▸ **Challenge 1**
In the interview transcript on higher education, who does Bunch name as the first person to suggest that low tuition for young people might not be a good idea?
▸ **Challenge 2**
Extend the interview transcript on higher education beyond its final question.

BUNCH: That that’s a great question. And I think you’re looking at two things that just feed upon each other in kind of a constant cycle, you know. No, there really are massive problems with the cost of college in America, you know, with access with who, who has opportunities to get a higher education in America and who doesn’t get those opportunities. And it’s complicated now. I do feel that to some degree, Republicans, conservatives started the backlash against higher education, you know, going all the way back to Ronald Reagan who was the first person to really raise the idea that maybe low tuition for young people wasn’t a good idea. That he famously said that taxpayers shouldn’t be underwriting the intellectual curiosity of young people. And you know this philosophy led to real-world budget cuts, you know, in state houses for public universities. And I think that’s a key factor that started this cycle of higher tuition, and college getting out of reach. But at the same time, I think, you know, when you know, when rank-and-file people on the right, you know, when people who live in the rust belt in these rural areas, you know, when they complain about elitism and they complain about cosmopolitan college types looking down on them, they’re not wrong. You know, I mean you know, I mean there really is a sense that they get that that they’re seen as something less, because they don’t have a diploma. That the people that they have interactions with on a daily basis, like government bureaucrats, or journalists from the hometown newspaper that these or schoolteachers, you know, they feel that these people have different values from them. And it’s, it’s a legitimate, it’s a legitimate cultural feeling. It’s not something that’s just whipped up out of thin air by…

 

HEFFNER: Nicole. How much of this do you see now as the intent of the partisans of the nineties, not just to malign college or universities? I mean, even if you started from a more objective footing and saying, look, there’s certain professions in the American system that don’t require higher education, they might require technical schools, they may not, but that’s not in and of itself a controversial or malignant sentiment. But what has happened is the politicization of higher ed has now become the politicization of education in general, especially high school and that’s ground zero now for these debates about school board leaders. And if you go into the history that you did, knowing where we are now, that Turning Points and other conservative organizations are targeting public education as much as if not more than higher education, not just high school grade school, elementary school. Does that seem like the sort of, their initial intent and design of the movement that you write about in “Partisans?”

▸ **Recorded information**
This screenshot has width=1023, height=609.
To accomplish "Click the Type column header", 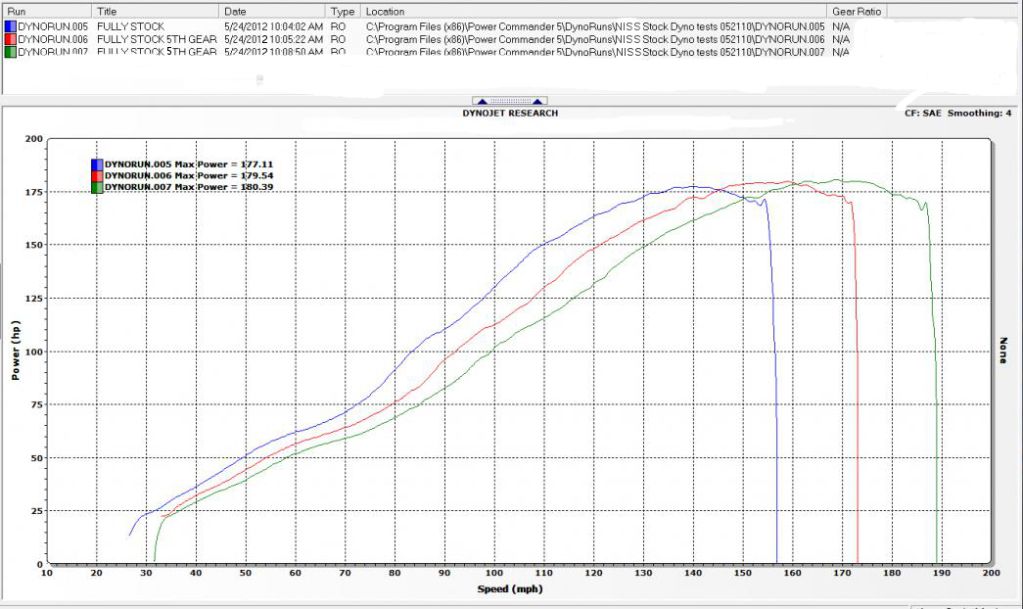I will pyautogui.click(x=340, y=10).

▸ **Result 1**
Ronald Reagan.

▸ **Result 2**
HEMMER: Well, certainly in part, because this attack on institutions and particularly this attack on publicly funded institutions has been a core part of conservatism, since it emerged in its contemporary form in the 1940s and 1950s, especially when you think about schools as sites of desegregation, as places where, by the 1960s, mandatory prayer was no longer allowed; as sites of sex education, bilingual education. The idea that these elementary and high schools were also places where liberal ideas were being indoctrinated but were also kind of the building-blocks of a publicly funded society. That made them a real threat to the conservative project more broadly. Now you weave into that these culture wars that Will has mentioned, around issues of political correctness, but also the history wars in the 1990s, these wars over whether we should be teaching a critical history of the United States or whether we should have a history of the United States that glorifies the past. I mean, these are very contemporary arguments that we’re having, but they were there in the nineties as well. And they were fueling a lot of the politics of the day. And so I think that it’s this mix of both ideological, this mix of ideological and cultural and economic arguments, all flowing together. And the schools are such a powerful space for those arguments, especially elementary and high school, because not only do you have all of those issues, but now we’re talking about people’s children. And that adds a layer of emotion and passion and in some cases, fear, that makes it such a potent political issue.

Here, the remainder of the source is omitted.